Alienation: A Mind Adapted to the Unknown

Contrary to popular belief, encountering Mythos entities, reading texts that convincingly upend the supposed laws of reality, confronting the dark miracles of sorcery, or witnessing the dark miracles of alien gods do not drive you mad—at least, not in the conventional sense.

Alienation in Cthulhu Awakens

“Madness” is used as a casual term for mental illness, a phenomenon that is partly neurological, partly social, and entirely within the realm of ordinary human experience. Sometimes the word is used as a tool of discrimination.
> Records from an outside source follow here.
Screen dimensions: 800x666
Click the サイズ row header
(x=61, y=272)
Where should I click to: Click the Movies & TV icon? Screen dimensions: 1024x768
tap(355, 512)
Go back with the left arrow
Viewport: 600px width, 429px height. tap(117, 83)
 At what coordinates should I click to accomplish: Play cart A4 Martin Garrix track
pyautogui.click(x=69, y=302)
But in Cthulhu Awakens, encounters with the unnatural do not have any special power to cause mental illness beyond the ordinary effects of stress. The Mythos inflicts psychic harm because you start to understand it—comprehend a cosmos beyond what your fat-and-blood brain is adapted to as it muddles through the four dimensions of spacetime. There is an order to the unnatural in its unresolved paradoxes, the unearthly biology of its beings, and the implications of its symbols, which is incompatible with human life and thought—and it is in the nature of the Mythos to embed such paradoxes in witnesses, so that they know what should be impossible to know, perceiving impossible colors, principles, and dimensions beyond our cage of spacetime. We call this phenomenon Alienation.
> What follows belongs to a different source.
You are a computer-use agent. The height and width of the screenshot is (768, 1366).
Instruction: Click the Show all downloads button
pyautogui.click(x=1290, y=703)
The game systems for Alienation divide Mythos phenomena into four categories:

Entities (test Willpower (Courage))

Monsters combine a terror coded into our genes from ancient predation with an alienness for which our ancestral memory offers no counsel. Mythos creatures are evidence of alternate lines of evolution inimical to human life, or of anti-ecologies, incompatible with all Earthly life, yet horribly entwined with it.
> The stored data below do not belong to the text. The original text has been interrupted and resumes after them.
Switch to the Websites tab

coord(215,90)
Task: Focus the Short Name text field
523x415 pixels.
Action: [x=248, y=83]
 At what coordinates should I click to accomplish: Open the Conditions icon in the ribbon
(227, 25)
Visitations (test Willpower (Faith))

Your gods mean nothing when the other gods come, breaking your faith with their undeniable, terrible reality. Even secular pillars of understanding melt before the Outsiders, who are bound to a science and metaphysics where all human thought is an error, and our existence a fragile, temporary outlier in cosmic probabilities.

Phenomena (test Willpower (Morale))

When you see something rotate across five or more dimensions; when sorcery opens doors in the Void; when you stand at the Cyclopean gates of a citadel made when we were microbes, hinting of a civilization we will never match; when you see the curves of time blister into its angles—all are evidence of a universe where everything we know is a provincial exception to a callous, life-destroying rule.

Revelations (test Willpower (Self-Discipline))

The Necronomicon is the most famous source of Alienating revelations, but many other texts, artworks, oral traditions, scientific papers, and even the masterworks of corrupted geniuses can contain seeds of toxic wisdom that, when studied, flower into knowledge that leaves no room for the human condition.

Failing a test provides Enlightenment and Terror: special Bonds (we’ll cover these in future updates) that fuel special effects. Enlightenment in a source of Alienation provides useful insights as your mind filters the strange into the pragmatic. Terror is used against you when your spirit strains against the threatening truth. Accumulating Enlightenment and Terror may eventually lead to distortions, habits of thought that are rational within the context of your extraordinary experiences but interfere with more prosaic matters.